私達が諦め掛けたその時、突然声を掛けられた。
「少しいいですか?」
私が声のした方を見ると、声の主は隣の勉強をしていた(はずの)少年だった。吉田さんの時とは異なり、席が隣り合っているため、立たずに座ったまま、体だけをこちらに向けて話し掛けていた。
「またお前か!」
私がそう言うのも当然だ。さっきのツチノコの話の時と、少年は同じことをしていた。
ん? 同じ? そう言えば、吉田さんの話も、昨日の午後九時四〇分頃で黒金公園だったな。何だろう、何かが引っかかる。
私の頭の中で、まるで絡まった糸のように、吉田さんのツチノコを見たという話と、奈央の怪しい人物を見たという話が交錯するが、それが何を意味しているのか、わからなかった。
「すみません。勝手で申し訳ないのですが、お二人の話を聞かせていただきました」
「知っとるわそんなこと!」
「まあまあ。落ち着いて、葵」
奈央が興奮する私をなだめる。
「別に話を聞いていたことは気にしないけど。それで、用件は何かしら?」
「今の話を聞いて、何点か奈央さんに質問したいことがあって」
「ツチノコと同じじゃないか! 駄目だ駄目だ! 奈央、こいつは信じるな! こういうのがこいつの手口なんだ! 高校一年のくせに、熟年のマダムだけでなく、上級生まで口説こうとしているのか! 何たる女ったらし!」
私は息も吐かせず、一気に少年を叱り飛ばす。
「落ち着いてください、葵さん。もしかしたら、奈央さんの疑問、僕が解けるかもしれませんよ」
「えっ!?」
少年のその一言に、私ははっと息を呑んだ。この頭脳明晰な私にもわからない謎が年下の小僧如きに解けるものか。

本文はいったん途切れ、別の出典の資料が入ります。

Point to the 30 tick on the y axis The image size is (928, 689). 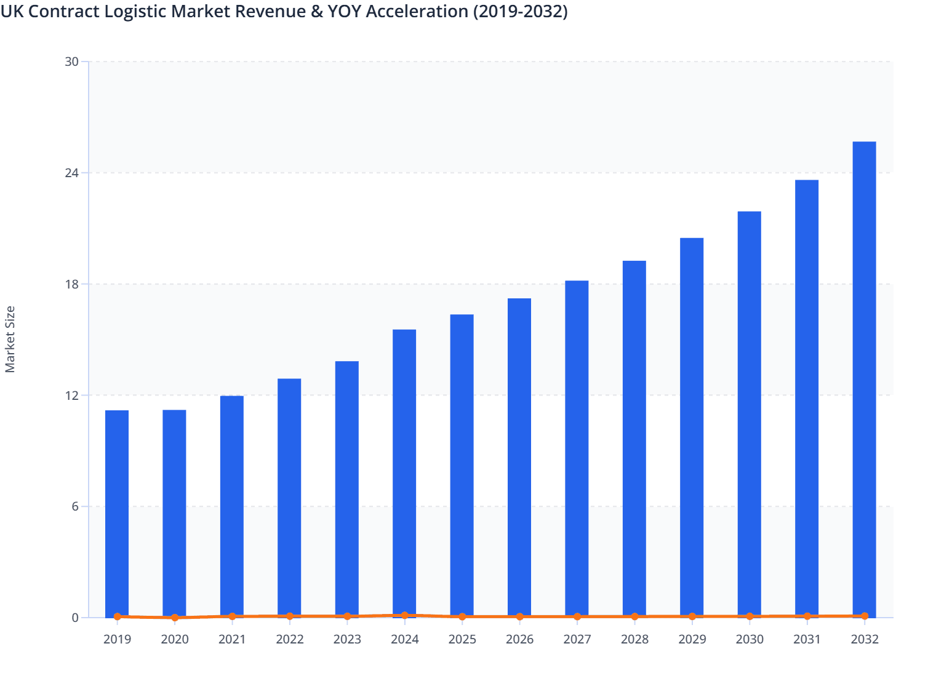(x=72, y=62)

仮に少年の発言が事実だとしても、この少年には解かせたくない。何だか負けたような気がする。だが、少年の推理が気になる……。
「よし! そこまで言うならこの問題に立ち入ることを許してやろう! その代わり解けなかったら、私達に晩飯をおごれよ! 焼き肉とか!」
「葵、大人気ないって。下級生に何をたかろうとしているのよ。しかも、私が持ってきた相談でしょうが……」
私の挑発的な発言に、少年は一歩も引かない。
「いいですよ。その代わり奈央さんに、いくつか質問をさせてください。そうすれば、奈央さんが昨日目撃した男の服装に関する謎を解く自信があります」
「よし、なら質問を許そう! 奈央、答えてやれ」
「なんで葵が偉そうなのよ……」
少年が質問をする前に、私達は少年の名前を聞いた。